__Objective__. Reproduce every line of the listing below word for word.

Items from a dataset:
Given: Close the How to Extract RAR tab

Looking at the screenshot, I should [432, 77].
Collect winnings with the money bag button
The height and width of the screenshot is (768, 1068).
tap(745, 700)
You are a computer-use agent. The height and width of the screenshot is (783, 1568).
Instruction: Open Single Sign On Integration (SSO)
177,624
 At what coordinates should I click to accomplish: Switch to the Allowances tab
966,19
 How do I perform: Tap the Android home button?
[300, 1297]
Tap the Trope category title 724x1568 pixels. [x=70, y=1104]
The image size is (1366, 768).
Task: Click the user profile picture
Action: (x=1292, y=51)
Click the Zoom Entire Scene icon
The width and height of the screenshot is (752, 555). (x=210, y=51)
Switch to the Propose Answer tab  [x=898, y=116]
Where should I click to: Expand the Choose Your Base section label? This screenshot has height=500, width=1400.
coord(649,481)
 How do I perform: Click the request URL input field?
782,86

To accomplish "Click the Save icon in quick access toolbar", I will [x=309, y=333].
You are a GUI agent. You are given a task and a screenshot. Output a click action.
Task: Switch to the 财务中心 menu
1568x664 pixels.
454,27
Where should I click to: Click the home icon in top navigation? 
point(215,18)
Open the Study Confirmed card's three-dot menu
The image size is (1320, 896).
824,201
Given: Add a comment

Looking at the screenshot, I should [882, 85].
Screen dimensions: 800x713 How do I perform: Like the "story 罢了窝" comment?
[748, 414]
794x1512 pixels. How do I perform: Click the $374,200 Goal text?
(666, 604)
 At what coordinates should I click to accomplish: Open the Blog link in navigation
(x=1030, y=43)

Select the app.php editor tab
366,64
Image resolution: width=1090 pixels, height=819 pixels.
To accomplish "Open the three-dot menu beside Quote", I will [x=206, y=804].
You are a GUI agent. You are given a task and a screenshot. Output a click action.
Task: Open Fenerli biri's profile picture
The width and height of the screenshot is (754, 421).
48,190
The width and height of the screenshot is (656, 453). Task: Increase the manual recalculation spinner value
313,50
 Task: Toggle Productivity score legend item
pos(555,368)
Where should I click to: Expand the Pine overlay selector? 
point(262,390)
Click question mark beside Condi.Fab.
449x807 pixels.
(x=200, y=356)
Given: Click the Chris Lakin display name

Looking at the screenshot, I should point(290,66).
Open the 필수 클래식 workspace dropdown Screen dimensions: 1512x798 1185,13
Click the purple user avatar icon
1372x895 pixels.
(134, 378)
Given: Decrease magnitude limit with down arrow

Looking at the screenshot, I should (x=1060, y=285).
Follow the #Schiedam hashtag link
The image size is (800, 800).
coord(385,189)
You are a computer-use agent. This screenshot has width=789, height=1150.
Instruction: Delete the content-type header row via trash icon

__Exercise answer__.
Given: Close the How to Extract RAR tab

Looking at the screenshot, I should [432, 77].
Collect winnings with the money bag button
The height and width of the screenshot is (768, 1068).
tap(745, 700)
You are a computer-use agent. The height and width of the screenshot is (783, 1568).
Instruction: Open Single Sign On Integration (SSO)
177,624
 At what coordinates should I click to accomplish: Switch to the Allowances tab
966,19
 How do I perform: Tap the Android home button?
[300, 1297]
Tap the Trope category title 724x1568 pixels. [x=70, y=1104]
The image size is (1366, 768).
Task: Click the user profile picture
Action: (x=1292, y=51)
Click the Zoom Entire Scene icon
The width and height of the screenshot is (752, 555). (x=210, y=51)
Switch to the Propose Answer tab  [x=898, y=116]
Where should I click to: Expand the Choose Your Base section label? This screenshot has height=500, width=1400.
coord(649,481)
 How do I perform: Click the request URL input field?
782,86

To accomplish "Click the Save icon in quick access toolbar", I will [x=309, y=333].
You are a GUI agent. You are given a task and a screenshot. Output a click action.
Task: Switch to the 财务中心 menu
1568x664 pixels.
454,27
Where should I click to: Click the home icon in top navigation? 
point(215,18)
Open the Study Confirmed card's three-dot menu
The image size is (1320, 896).
824,201
Given: Add a comment

Looking at the screenshot, I should [882, 85].
Screen dimensions: 800x713 How do I perform: Like the "story 罢了窝" comment?
[748, 414]
794x1512 pixels. How do I perform: Click the $374,200 Goal text?
(666, 604)
 At what coordinates should I click to accomplish: Open the Blog link in navigation
(x=1030, y=43)

Select the app.php editor tab
366,64
Image resolution: width=1090 pixels, height=819 pixels.
To accomplish "Open the three-dot menu beside Quote", I will [x=206, y=804].
You are a GUI agent. You are given a task and a screenshot. Output a click action.
Task: Open Fenerli biri's profile picture
The width and height of the screenshot is (754, 421).
48,190
The width and height of the screenshot is (656, 453). Task: Increase the manual recalculation spinner value
313,50
 Task: Toggle Productivity score legend item
pos(555,368)
Where should I click to: Expand the Pine overlay selector? 
point(262,390)
Click question mark beside Condi.Fab.
449x807 pixels.
(x=200, y=356)
Given: Click the Chris Lakin display name

Looking at the screenshot, I should point(290,66).
Open the 필수 클래식 workspace dropdown Screen dimensions: 1512x798 1185,13
Click the purple user avatar icon
1372x895 pixels.
(134, 378)
Given: Decrease magnitude limit with down arrow

Looking at the screenshot, I should (x=1060, y=285).
Follow the #Schiedam hashtag link
The image size is (800, 800).
coord(385,189)
You are a computer-use agent. This screenshot has width=789, height=1150.
Instruction: Delete the content-type header row via trash icon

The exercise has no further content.